From 1979: the second (and last) paperback compilation of Marvel's BATTLESTAR GALACTICA run.

Marvel had already published (as part of their mag-paperback-treasury triple-play) their first (badly flawed) crack at adapting Saga of a Star World (aka "the movie") the previous year... and that edition has always been relatively easy to find in the UK.  It was widely sold through bookstores (certainly our local branch of Martins the Bookshop carried copies in their small science fiction section) and resurfaces even now from time-to-time.  My copy is packed away in storage.  

However, I had no idea that Marvel had published a second volume until I stumbled across a mention on anther website a few years ago.  In all my years of keeping an eye out for interesting bits of Galactica stuff, I'd never seen a copy.  That either means that it was published in relatively limited quantities (the show was dropped the same year which would have, almost instantly, put the kibbosh on plans to expand merchandising) or very few copies made it into the UK. 

I finally, thanks to Amazon and a secondhand dealer, managed to get hold of a copy this year.  

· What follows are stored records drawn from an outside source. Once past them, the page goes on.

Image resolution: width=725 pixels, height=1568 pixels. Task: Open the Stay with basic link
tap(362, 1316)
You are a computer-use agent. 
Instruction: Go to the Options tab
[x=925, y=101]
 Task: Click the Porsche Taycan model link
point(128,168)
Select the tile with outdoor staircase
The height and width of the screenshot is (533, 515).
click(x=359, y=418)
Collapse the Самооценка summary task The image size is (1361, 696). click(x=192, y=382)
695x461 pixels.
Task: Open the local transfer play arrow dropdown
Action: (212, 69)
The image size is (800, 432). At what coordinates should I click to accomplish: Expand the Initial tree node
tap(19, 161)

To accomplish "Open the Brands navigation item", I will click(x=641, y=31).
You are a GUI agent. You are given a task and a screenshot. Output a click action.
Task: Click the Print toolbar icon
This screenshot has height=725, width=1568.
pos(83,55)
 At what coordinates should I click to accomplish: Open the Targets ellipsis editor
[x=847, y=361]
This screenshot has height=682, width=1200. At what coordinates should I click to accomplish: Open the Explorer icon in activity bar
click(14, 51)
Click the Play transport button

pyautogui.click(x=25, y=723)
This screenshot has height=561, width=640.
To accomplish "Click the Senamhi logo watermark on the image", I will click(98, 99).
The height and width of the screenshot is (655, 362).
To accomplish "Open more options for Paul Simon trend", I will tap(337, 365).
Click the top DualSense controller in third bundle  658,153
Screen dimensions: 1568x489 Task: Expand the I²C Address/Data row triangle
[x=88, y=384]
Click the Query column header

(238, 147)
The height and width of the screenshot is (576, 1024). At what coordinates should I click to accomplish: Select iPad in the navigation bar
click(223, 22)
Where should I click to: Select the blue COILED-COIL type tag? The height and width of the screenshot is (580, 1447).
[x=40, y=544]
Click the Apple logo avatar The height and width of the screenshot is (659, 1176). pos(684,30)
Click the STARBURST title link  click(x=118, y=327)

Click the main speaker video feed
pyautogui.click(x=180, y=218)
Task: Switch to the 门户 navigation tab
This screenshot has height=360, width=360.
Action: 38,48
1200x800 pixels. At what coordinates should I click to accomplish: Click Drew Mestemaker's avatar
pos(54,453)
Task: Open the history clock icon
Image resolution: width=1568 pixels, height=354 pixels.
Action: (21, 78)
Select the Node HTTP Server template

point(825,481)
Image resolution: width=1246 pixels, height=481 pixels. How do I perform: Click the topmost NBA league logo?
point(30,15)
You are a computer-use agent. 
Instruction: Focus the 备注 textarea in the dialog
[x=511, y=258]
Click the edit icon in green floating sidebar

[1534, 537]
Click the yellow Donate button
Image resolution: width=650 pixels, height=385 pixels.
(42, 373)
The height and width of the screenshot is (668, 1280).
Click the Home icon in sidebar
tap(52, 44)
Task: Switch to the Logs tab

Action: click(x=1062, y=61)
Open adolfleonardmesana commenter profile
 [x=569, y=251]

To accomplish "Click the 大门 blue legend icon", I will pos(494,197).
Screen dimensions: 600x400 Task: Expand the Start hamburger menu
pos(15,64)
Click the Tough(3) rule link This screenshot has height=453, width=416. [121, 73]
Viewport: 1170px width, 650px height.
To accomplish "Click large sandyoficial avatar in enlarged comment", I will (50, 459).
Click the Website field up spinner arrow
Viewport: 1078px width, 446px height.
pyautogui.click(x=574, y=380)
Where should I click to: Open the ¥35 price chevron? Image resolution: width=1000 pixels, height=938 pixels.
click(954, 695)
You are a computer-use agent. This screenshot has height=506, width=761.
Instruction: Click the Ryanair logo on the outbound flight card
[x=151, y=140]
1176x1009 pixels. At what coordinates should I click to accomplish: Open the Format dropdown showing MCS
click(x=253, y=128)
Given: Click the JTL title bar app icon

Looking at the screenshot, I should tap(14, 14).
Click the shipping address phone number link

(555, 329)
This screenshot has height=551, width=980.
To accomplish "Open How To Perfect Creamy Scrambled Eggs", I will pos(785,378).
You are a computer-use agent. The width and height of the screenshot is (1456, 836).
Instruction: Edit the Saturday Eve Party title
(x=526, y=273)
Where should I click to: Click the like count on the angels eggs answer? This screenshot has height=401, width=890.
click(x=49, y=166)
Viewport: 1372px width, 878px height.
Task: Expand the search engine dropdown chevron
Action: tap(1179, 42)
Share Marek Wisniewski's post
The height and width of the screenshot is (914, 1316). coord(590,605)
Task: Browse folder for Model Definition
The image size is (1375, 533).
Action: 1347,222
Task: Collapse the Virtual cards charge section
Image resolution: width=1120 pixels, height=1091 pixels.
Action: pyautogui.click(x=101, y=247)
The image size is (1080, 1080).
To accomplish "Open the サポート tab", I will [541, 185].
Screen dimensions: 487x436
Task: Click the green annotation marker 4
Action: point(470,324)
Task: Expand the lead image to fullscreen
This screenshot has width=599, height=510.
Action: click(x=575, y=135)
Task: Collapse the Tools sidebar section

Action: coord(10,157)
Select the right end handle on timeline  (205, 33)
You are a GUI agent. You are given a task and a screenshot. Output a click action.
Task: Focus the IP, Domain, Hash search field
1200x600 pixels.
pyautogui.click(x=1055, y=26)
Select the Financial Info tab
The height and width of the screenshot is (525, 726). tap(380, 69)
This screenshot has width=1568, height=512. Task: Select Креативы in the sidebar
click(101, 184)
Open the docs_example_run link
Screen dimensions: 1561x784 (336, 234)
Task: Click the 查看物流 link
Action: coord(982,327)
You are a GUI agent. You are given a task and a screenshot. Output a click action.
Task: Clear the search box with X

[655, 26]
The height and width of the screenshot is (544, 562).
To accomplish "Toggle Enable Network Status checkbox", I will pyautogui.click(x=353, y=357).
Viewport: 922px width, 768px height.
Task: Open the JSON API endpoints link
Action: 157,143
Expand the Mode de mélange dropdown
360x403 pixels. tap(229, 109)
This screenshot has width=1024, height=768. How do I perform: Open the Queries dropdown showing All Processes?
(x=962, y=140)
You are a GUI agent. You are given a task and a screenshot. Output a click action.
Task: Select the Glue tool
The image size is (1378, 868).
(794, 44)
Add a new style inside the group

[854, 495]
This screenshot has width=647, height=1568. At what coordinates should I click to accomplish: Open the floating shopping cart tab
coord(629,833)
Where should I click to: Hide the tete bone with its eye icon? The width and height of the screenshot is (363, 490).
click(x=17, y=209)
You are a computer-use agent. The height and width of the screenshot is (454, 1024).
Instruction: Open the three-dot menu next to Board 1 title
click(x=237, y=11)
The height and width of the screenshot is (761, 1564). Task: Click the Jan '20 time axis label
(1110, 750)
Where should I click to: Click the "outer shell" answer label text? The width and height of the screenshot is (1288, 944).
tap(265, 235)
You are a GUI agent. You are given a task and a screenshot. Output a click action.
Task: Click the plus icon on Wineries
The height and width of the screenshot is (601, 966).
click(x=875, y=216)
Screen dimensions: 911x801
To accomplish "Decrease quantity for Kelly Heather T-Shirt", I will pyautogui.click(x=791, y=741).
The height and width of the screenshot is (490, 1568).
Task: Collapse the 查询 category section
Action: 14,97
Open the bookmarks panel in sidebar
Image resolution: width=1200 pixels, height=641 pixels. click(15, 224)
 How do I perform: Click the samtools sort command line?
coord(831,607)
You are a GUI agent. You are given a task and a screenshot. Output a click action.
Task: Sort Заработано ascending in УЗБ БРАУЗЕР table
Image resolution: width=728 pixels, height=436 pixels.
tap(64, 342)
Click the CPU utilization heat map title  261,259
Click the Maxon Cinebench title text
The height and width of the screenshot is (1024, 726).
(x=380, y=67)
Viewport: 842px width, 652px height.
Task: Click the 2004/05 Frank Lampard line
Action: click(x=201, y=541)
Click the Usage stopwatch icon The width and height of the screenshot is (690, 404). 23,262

It's a compilation of the 4-6 issues of Marvel's ongoing (ultimately 23 issues) Battlestar monthly (the first three issues had been filled with a "fixed" version of the opener), an odd mix of a two-part adaptation of the TV adventure Lost Planet of the Gods (which was filmed later in production order but shuffled up the transmission order so that it played the weeks after the pilot) and Marvel's first all-original 'expanded universe' adventures.  

Marvel's (presumably cheapskate) licensing people only signed-up for the rights to the first five televised (not filmed... otherwise we would have seen The Gun On Ice planet Zero adapted instead) hours of the show.  Not only did this prevent them from any more direct adaptations but it also stopped them even referencing any one, any thing or anywhere referenced in the remainder of the series.  That prevented Marvel from doing much to explore the show's mythology but, more importantly, prevented any reference to any of the worthy-of-further-exploration elements teased in episodes like The Living Legend, War of the Gods or the Terra episodes.  Even Sheba, integral to the show from her mid-season debut onwards, never featured in the four-colour Colonial universe.  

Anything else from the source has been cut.